# Record set
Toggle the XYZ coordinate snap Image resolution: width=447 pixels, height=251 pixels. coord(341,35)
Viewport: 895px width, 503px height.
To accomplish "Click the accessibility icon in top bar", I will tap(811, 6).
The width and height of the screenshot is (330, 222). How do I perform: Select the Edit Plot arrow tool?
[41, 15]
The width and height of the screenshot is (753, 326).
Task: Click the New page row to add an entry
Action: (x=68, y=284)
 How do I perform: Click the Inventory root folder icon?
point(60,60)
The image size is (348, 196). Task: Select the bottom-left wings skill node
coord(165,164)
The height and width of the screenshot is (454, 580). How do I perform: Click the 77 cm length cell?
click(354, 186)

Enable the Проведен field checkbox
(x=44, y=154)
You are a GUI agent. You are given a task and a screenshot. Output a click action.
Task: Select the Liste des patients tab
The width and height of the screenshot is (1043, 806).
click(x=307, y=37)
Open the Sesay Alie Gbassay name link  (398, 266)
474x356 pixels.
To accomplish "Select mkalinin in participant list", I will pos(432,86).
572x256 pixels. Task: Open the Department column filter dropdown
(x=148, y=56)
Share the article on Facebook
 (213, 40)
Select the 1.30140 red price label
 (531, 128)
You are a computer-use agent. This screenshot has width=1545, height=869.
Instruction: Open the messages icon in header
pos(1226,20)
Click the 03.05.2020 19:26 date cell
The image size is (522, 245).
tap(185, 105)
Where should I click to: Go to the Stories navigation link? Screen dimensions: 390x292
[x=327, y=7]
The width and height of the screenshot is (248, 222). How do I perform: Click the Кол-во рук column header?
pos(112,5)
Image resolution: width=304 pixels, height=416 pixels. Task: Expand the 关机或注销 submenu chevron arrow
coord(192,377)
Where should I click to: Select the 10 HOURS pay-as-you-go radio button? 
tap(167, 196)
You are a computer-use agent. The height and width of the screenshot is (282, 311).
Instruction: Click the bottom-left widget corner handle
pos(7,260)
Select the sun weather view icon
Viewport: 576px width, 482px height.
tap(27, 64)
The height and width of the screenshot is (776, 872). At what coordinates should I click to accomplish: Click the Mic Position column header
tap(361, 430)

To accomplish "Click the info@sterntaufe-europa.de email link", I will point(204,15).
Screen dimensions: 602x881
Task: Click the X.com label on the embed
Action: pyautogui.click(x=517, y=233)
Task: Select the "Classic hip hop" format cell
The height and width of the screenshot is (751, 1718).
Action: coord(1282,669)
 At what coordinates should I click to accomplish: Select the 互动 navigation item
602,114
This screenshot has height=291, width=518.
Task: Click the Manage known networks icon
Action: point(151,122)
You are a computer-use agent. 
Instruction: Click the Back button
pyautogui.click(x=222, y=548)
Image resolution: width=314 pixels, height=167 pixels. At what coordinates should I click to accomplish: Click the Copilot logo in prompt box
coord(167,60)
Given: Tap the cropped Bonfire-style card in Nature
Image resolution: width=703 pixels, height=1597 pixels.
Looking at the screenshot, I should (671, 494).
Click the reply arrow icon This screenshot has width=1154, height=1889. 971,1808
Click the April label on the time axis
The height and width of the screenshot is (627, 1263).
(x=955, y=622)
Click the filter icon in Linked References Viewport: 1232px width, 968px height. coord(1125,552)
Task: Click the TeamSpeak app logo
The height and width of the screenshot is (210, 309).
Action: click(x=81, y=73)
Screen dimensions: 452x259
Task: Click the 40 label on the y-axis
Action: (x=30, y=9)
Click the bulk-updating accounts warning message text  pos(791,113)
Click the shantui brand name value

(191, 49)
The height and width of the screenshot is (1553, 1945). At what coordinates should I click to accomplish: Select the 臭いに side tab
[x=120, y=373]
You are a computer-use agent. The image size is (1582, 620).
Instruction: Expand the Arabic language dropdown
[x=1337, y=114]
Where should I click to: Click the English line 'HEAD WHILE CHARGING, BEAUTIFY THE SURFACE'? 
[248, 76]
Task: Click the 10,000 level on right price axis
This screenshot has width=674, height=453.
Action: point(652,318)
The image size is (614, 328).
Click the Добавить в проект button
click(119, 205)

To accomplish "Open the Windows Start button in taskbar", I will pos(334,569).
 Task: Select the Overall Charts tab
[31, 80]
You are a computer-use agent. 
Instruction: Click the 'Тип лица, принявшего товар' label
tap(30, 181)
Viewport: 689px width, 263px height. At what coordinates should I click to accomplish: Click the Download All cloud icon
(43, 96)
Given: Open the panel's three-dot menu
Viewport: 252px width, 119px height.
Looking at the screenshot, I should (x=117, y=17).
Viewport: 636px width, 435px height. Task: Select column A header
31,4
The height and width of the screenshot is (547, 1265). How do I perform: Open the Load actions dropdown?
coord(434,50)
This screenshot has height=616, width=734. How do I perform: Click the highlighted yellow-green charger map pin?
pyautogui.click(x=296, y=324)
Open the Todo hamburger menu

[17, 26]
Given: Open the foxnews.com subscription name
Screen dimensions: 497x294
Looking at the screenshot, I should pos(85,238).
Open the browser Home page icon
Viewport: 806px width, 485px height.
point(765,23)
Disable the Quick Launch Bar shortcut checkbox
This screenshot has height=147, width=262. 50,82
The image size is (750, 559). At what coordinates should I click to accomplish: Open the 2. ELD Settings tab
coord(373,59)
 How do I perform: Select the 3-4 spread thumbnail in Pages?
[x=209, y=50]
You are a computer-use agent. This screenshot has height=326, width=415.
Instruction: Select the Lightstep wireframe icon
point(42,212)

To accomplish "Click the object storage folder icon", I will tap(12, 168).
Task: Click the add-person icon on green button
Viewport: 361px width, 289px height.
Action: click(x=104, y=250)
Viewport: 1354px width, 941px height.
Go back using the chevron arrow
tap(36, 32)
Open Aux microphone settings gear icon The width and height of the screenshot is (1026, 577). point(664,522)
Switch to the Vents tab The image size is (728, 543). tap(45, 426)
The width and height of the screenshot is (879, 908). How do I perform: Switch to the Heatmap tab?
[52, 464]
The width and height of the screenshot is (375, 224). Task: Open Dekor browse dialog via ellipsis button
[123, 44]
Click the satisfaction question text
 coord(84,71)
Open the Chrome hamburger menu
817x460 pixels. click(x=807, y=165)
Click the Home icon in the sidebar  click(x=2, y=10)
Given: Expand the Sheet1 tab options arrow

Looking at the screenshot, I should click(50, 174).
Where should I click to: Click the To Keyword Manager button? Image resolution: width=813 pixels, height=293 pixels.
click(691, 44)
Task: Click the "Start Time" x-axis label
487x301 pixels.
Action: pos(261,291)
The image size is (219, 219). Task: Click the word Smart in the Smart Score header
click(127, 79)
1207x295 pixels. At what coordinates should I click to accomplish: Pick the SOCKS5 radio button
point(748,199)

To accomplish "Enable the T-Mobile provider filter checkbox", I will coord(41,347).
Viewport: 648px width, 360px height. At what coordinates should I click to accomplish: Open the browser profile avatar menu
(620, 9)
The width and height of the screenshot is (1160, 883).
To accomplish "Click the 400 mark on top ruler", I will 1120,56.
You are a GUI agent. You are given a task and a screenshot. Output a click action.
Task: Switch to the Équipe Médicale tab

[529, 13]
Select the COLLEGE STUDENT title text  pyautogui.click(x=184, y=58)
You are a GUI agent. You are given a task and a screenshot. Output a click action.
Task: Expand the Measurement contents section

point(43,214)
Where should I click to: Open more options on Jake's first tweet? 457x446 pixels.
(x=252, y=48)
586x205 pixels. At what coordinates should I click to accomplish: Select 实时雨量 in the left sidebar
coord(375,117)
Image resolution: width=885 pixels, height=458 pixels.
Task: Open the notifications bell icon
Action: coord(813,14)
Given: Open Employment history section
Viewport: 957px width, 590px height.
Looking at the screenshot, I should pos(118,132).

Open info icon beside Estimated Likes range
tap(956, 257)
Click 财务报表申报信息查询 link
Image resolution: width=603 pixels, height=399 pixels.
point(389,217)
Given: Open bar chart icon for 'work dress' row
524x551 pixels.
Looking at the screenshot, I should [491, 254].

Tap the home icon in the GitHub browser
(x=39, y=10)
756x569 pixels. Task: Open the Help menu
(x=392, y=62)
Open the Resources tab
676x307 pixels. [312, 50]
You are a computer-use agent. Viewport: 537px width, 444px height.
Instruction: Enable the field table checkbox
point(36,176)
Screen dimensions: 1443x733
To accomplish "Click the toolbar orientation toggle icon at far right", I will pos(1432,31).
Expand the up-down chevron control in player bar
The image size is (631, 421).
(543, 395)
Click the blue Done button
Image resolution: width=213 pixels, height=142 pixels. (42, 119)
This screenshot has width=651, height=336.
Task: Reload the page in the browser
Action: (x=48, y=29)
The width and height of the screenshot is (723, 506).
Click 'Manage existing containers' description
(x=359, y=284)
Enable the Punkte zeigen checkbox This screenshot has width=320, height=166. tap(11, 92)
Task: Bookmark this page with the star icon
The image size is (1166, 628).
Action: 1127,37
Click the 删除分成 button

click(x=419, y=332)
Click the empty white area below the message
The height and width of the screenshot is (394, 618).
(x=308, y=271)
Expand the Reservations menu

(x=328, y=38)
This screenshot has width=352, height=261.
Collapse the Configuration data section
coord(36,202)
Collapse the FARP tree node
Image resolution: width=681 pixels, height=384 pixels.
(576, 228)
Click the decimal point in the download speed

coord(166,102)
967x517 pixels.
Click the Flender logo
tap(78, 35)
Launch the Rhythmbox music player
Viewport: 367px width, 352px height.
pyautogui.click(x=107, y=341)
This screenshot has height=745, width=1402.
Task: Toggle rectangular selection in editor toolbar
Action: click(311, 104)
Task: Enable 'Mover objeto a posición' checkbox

# The task
All lines holding the word "agent" must be copied from the data.

# Response to the exercise
You are a GUI agent. You are given a task and a screenshot. Output a click action.
You are a computer-use agent. This screenshot has width=1545, height=869.
You are a computer-use agent. The height and width of the screenshot is (282, 311).
You are a computer-use agent. 
You are a computer-use agent. The image size is (1582, 620).
You are a computer-use agent. 
You are a computer-use agent. This screenshot has height=326, width=415.
You are a GUI agent. You are given a task and a screenshot. Output a click action.
You are a GUI agent. You are given a task and a screenshot. Output a click action.
You are a computer-use agent. Viewport: 537px width, 444px height.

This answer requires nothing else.